Anglo-Argentine relations are at their lowest ebb for many years following the passing last year of the 20th anniversary of the Falklands War in 1982, which saw the deaths of 258 British soldiers and 649 Argentinians after a naval task force was sent 8,000 miles across the Atlantic to expel an Argentine invasion.
The discovery of oil and an announcement last month that a liquid gas find off the islands is also commercially viable has exacerbated tensions between the two countries.
In an open letter to Prime Minister David Cameron last month, published to coincide with the 180th anniversary of the Royal Navy’s arrival on the Falklands, Argentina’s president, Cristina Fernandez de Kirchner, called on Britain to “negotiate a solution” to the sovereignty dispute as demanded in a 1965 UN resolution.
Accusing Britain of increasing “isolationism”, Mr Timerman said Argentina had renounced any intention to re-take the Falklands by force and questioned the United Kingdom’s motives for continuing to station a large garrison on the islands, placed there to deter any Argentine attack.
Rejecting comments attributed last week to a British Government source that Argentina had become “a bit fanatical” in its pursuit of the Falklands issue, he said: “We have been trying to find a peaceful solution for 180 years. I think the fanatics are not in Buenos Aires, [but] maybe in the United Kingdom because they are 14,000 kilometres away from the islands.

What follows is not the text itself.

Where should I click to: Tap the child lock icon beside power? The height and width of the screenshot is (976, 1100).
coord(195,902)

“I think they are using the people living in the islands for political [purposes] and to have access to oil and natural resources which belong to the Argentine people.”

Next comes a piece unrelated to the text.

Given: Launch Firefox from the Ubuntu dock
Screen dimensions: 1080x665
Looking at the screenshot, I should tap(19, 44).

The Foreign Office today reiterated its position that it was “right and proper” for Falklanders to be involved in any discussions about the islands between London and Buenos Aires. Britain has long insisted there will be no change to the sovereignty of the Falklands “unless and until the islanders so wish”.
A Foreign Office spokesman said: "The people of the Falklands are British and have chosen to be so. They remain free to choose their own futures, both politically and economically, and have a right to self-determination as enshrined in the UN Charter. This is a fundamental human right for all peoples.
"As such, there can be no negotiations on the sovereignty of the Falkland Islands unless and until such time as the Islanders so wish.
"The UK has administered the Falklands peacefully and effectively for nearly 180 years.
"We want to have a full and friendly relationship with Argentina, as neighbours in the South Atlantic and as responsible fellow members of the G20, but we will not negotiate away the human and political rights of the Falkland Islands' people against their will or behind their backs."